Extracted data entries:
════════════════

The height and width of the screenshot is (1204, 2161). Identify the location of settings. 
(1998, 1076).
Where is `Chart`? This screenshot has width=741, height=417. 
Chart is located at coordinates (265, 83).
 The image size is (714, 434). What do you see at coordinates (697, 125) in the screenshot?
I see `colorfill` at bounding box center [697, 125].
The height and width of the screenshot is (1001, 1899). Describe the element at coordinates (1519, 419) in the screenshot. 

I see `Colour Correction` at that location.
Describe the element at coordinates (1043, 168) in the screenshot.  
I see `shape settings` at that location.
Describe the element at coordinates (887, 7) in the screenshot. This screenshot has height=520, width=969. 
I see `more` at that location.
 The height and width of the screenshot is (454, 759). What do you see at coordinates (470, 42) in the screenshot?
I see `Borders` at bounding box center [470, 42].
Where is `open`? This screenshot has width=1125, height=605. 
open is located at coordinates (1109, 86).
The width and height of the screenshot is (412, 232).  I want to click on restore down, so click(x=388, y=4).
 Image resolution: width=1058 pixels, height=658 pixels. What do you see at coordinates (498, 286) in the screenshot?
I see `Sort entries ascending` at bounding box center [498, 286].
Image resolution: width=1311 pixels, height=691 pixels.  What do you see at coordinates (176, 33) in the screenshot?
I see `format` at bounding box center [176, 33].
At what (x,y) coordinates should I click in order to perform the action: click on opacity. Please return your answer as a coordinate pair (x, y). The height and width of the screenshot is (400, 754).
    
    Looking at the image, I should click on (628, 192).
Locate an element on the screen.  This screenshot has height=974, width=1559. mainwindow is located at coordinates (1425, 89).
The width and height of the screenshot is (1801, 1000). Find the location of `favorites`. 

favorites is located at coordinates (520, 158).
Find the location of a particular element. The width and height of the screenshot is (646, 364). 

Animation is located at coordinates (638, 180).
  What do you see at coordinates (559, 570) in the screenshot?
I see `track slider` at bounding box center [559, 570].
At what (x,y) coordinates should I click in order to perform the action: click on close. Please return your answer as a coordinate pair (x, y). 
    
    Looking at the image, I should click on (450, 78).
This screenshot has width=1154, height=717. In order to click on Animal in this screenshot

════════════════

■ Problem requirements:
Copy every item above line for line, without changing any word, number, or punctuation mark.

■ Complete response:
The height and width of the screenshot is (1204, 2161). Identify the location of settings. 
(1998, 1076).
Where is `Chart`? This screenshot has width=741, height=417. 
Chart is located at coordinates (265, 83).
 The image size is (714, 434). What do you see at coordinates (697, 125) in the screenshot?
I see `colorfill` at bounding box center [697, 125].
The height and width of the screenshot is (1001, 1899). Describe the element at coordinates (1519, 419) in the screenshot. 

I see `Colour Correction` at that location.
Describe the element at coordinates (1043, 168) in the screenshot.  
I see `shape settings` at that location.
Describe the element at coordinates (887, 7) in the screenshot. This screenshot has height=520, width=969. 
I see `more` at that location.
 The height and width of the screenshot is (454, 759). What do you see at coordinates (470, 42) in the screenshot?
I see `Borders` at bounding box center [470, 42].
Where is `open`? This screenshot has width=1125, height=605. 
open is located at coordinates (1109, 86).
The width and height of the screenshot is (412, 232).  I want to click on restore down, so click(x=388, y=4).
 Image resolution: width=1058 pixels, height=658 pixels. What do you see at coordinates (498, 286) in the screenshot?
I see `Sort entries ascending` at bounding box center [498, 286].
Image resolution: width=1311 pixels, height=691 pixels.  What do you see at coordinates (176, 33) in the screenshot?
I see `format` at bounding box center [176, 33].
At what (x,y) coordinates should I click in order to perform the action: click on opacity. Please return your answer as a coordinate pair (x, y). The height and width of the screenshot is (400, 754).
    
    Looking at the image, I should click on (628, 192).
Locate an element on the screen.  This screenshot has height=974, width=1559. mainwindow is located at coordinates (1425, 89).
The width and height of the screenshot is (1801, 1000). Find the location of `favorites`. 

favorites is located at coordinates (520, 158).
Find the location of a particular element. The width and height of the screenshot is (646, 364). 

Animation is located at coordinates (638, 180).
  What do you see at coordinates (559, 570) in the screenshot?
I see `track slider` at bounding box center [559, 570].
At what (x,y) coordinates should I click in order to perform the action: click on close. Please return your answer as a coordinate pair (x, y). 
    
    Looking at the image, I should click on (450, 78).
This screenshot has width=1154, height=717. In order to click on Animal in this screenshot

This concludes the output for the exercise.